Entries Tagged as 'Google'

2011 Upgrades

So over past week, upgraded digital life by 1) Google+ gplus.to/meehawl (Nice to look at, but now what?) 2) Spotify US (actually kind of ‘meh’) and 3) Nook Color with Android 2.3 CynanogenMod (AWESOME tablet and fits perfectly into white coat pocket). Out of all of these, the Nook-As-Tablet is the single coolest digital thingamabob, and for less than half the price of the bulkier and not-pocket-friendly Ipad is incredible.

Hot Off the Presses

So, spurred on by the revelations that ex-Hitler Speech connoisseur Tom Costello from my old college TCD has got himself a new search engine that apparently returns more targetted gay porn results than Google, I did some googling searching to see what was going on with that web of people from the early 90s, with whom I apparently share 2 or 3 degrees of separation according to stalker vanity sites such as LinkedIn, FaceBook, etc. Sarah Carey is, of course, doing some PR for Costello’s lamentably spelled Cuil, and churning out the usual Naif-in-Hy-Brasil copy that a certain class of Irish readers favour as a framing device for the rather more complex entity known as “America”. But what really tickled me was clicking on a link, and then another, and then another, to find a rather late review of TrinCon 400, a science fiction drinking contest me and some friends did in the early 90s. The review nails it – we had no idea what was going on, but we had bags of cash to spend because of TCD’s 400th anniversary, and we knew what we wanted (mainly no nerds with pointy ears). So we got most of it together, despite my late attempt to sabotage everything by pissing off Trinity College’s establishment after printing up a flyer calling them a bunch of “old knobs” just before the gig (Harry Harrison managed to piss them off with more style). Anyway, it’s nice to know someone else enjoyed it.

Anyway, regarding Cuil, it’s impressive that they grabbed a small VC investment to launch a Google competitor without bothering to incestuously link to any Web 2, FOSS, or social buzzy tech popular right now (a major sin for the Valley’s hype machine, and a major constraint for any of the Google-driven AdSense-addicted blogs considering writing about them going forward). They apparently also forgot to plan for it to scale, to devise a page ranking algorithm that does not suck, and that the bucketing of search results was being done before Google arrived, has been repeatedly reinvented by companies since then and dabbled in by Ask or even Google (see, for instance, the 90s-era HotBot and today’s Clusty), and that when best realised tends to asymptotically converge on either an ontological index or a yellow pages directory, depending on how you crowd source. Cuil is an obvious attempt to flip some Google “insider” tech and a bunch of résumés and captive H1-Bs to one of the search giants for a quick sale.

They also pulled an Apple and claimed to have the Largest Index Ever (“120 billion!”), mere days after the Google Blog announced it had surpassed a trillion URLs. That’s some fine index work, Cuil.

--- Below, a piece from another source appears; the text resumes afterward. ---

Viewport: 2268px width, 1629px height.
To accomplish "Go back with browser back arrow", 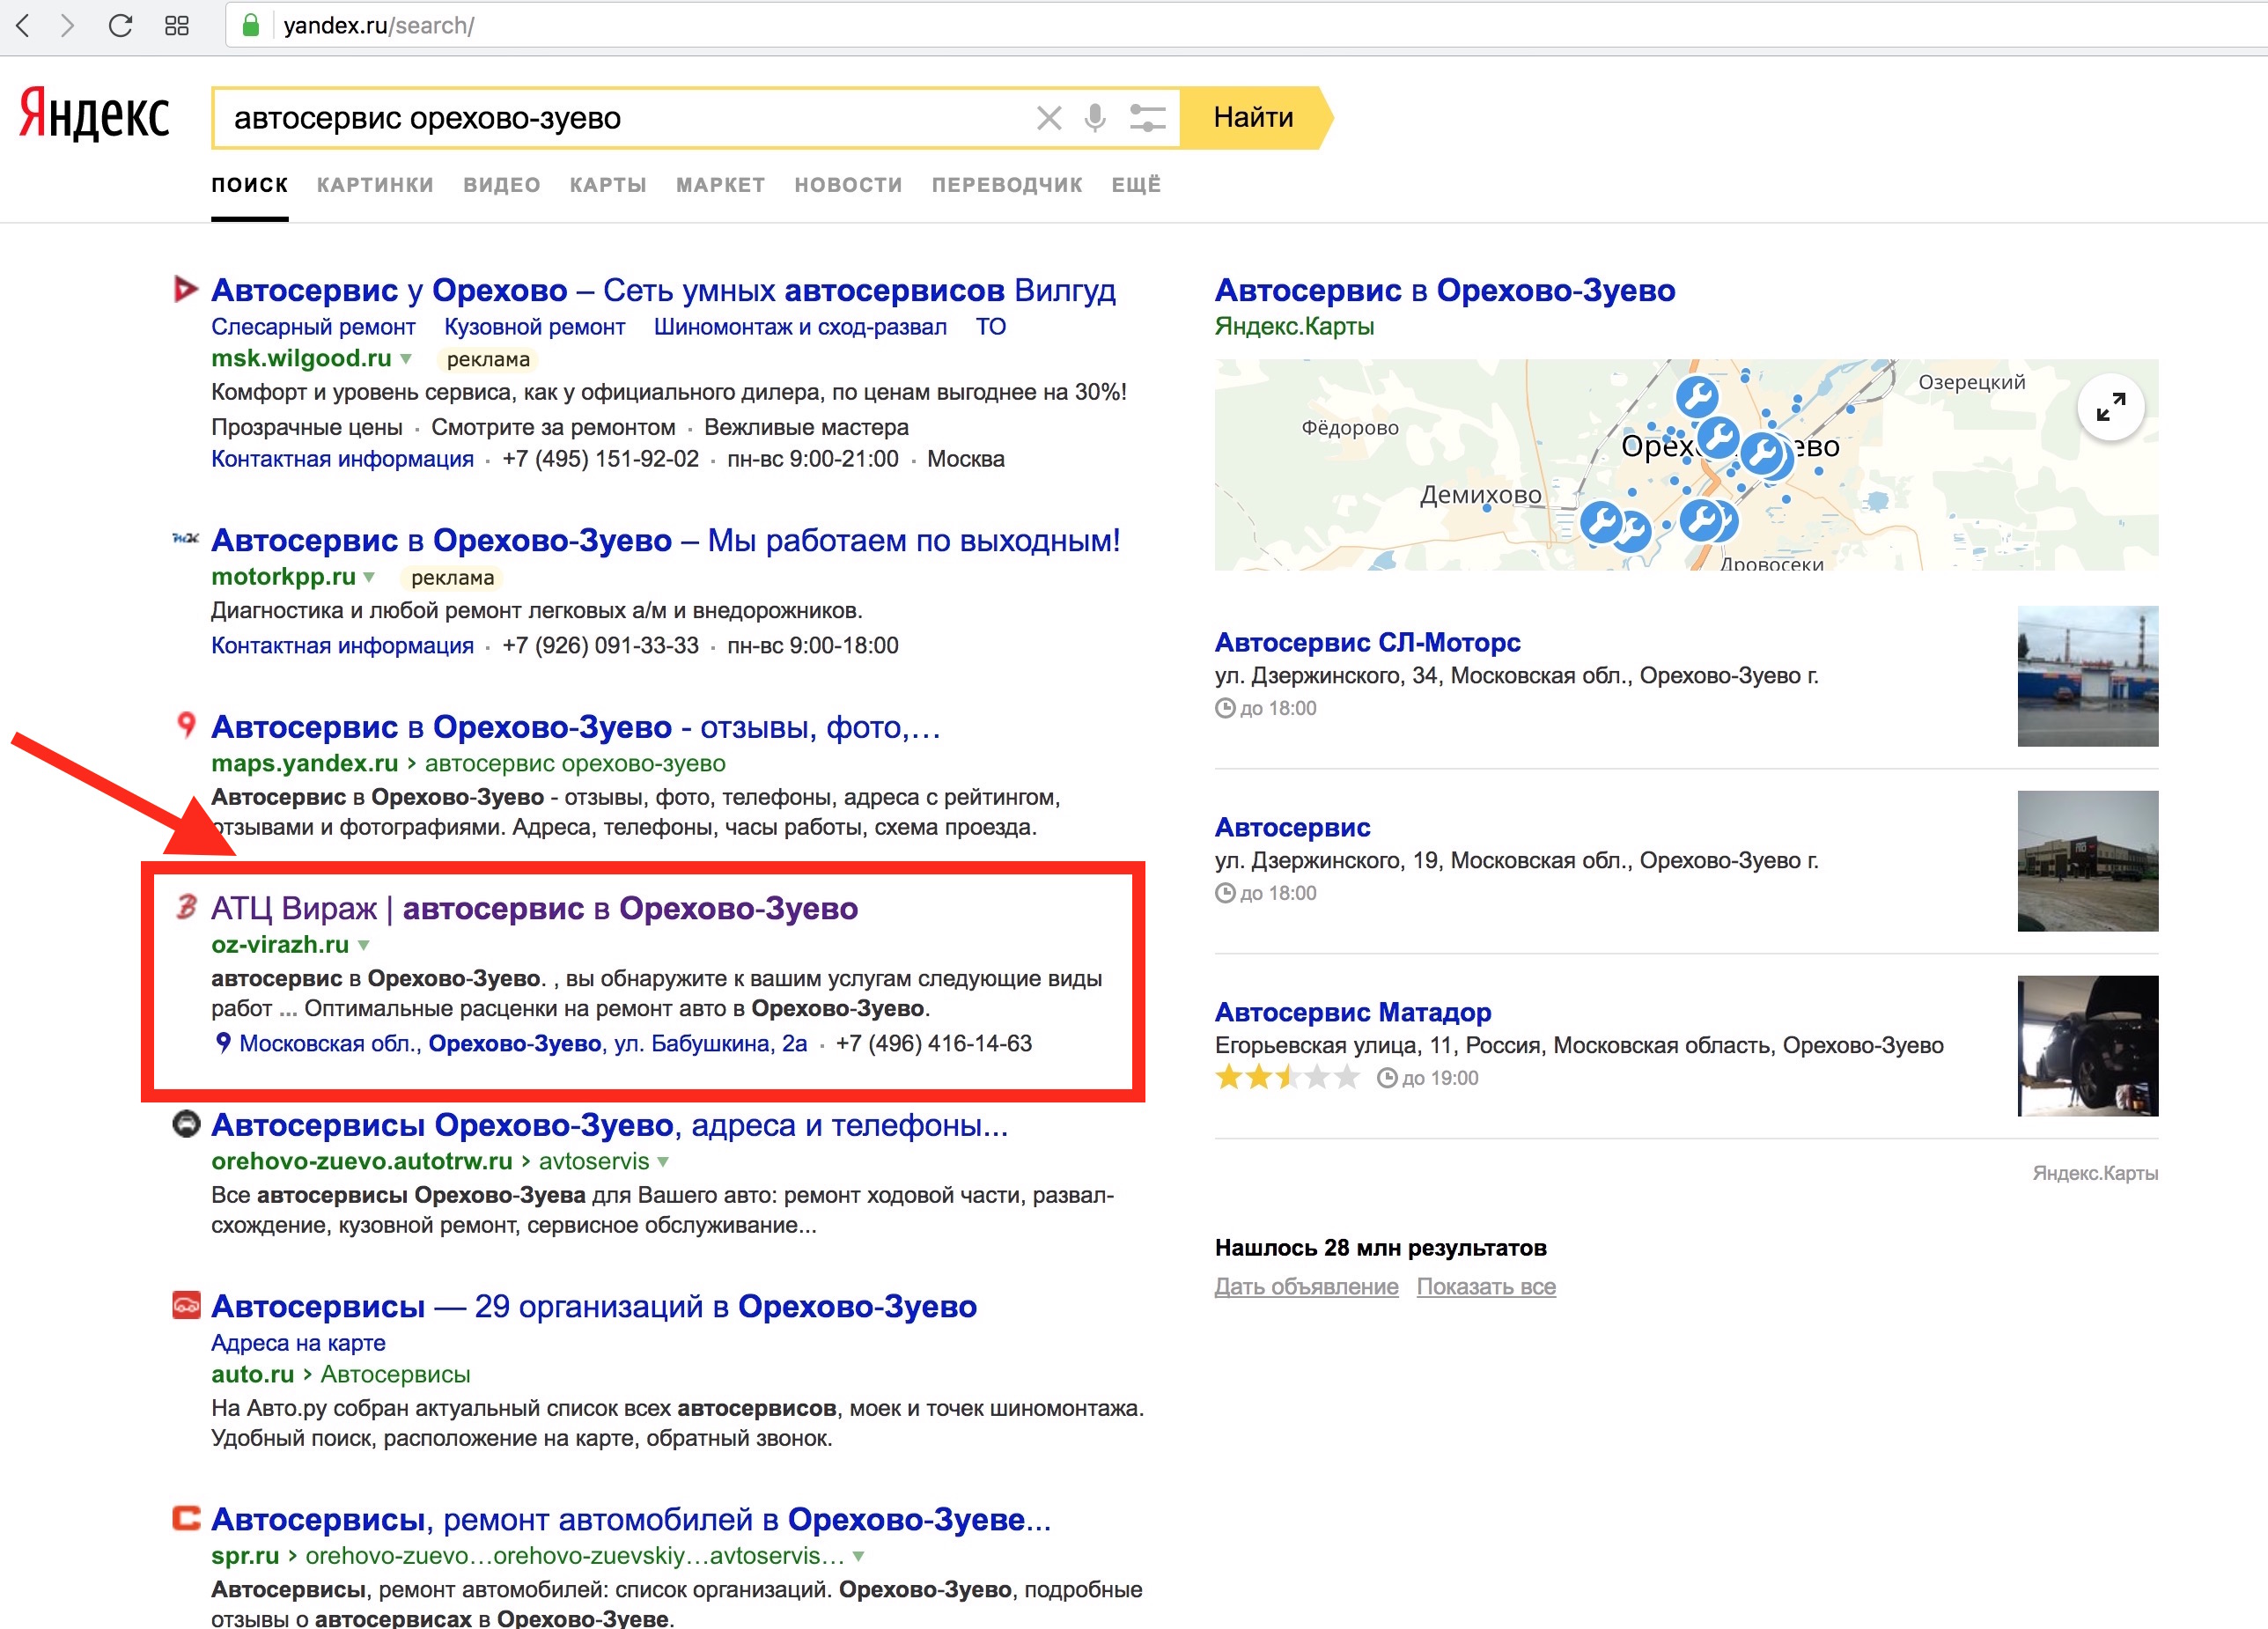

All Your Health Are Belong To Us

When you provide your information through Google Health, you give Google a license to use and distribute it in connection with Google Health and other Google services. However, Google may only use health information you provide as permitted by the Google Health Privacy Policy, your Sharing Authorization, and applicable law. Google is not a “covered entity” under the Health Insurance Portability and Accountability Act of 1996 and the regulations promulgated thereunder (“HIPAA”). As a result, HIPAA does not apply to the transmission of health information by Google to any third party.

The new Google Health is such a bad idea in so many ways it’s difficult to know where to begin. One thing I noticed in the presentation is there is no granularity and no user-configurable permissions control or data sequestering. It’s a typical Google totalising info grab. You link your private data to Google, in some cases information from HIPAA-constrained hospitals or insurers, and in return Google snarfs it up and reserves the right to promulgate it throughout its promiscuously monetising network. They are doing it wrong.

Architecture Astronomy

Microsoft is vacuuming up way too many programmers. Between Microsoft, with their shady recruiters making unethical exploding offers to unsuspecting college students, and Google (you’re on my radar) paying untenable salaries to kids with more ultimate frisbee experience than Python, whose main job will be to play foosball in the googleplex and walk around trying to get someone…anyone…to come see the demo code they’ve just written with their “20% time,” doing some kind of, let me guess, cloud-based synchronization… between Microsoft and Google the starting salary for a smart CS grad is inching dangerously close to six figures and these smart kids, the cream of our universities, are working on hopeless and useless architecture astronomy.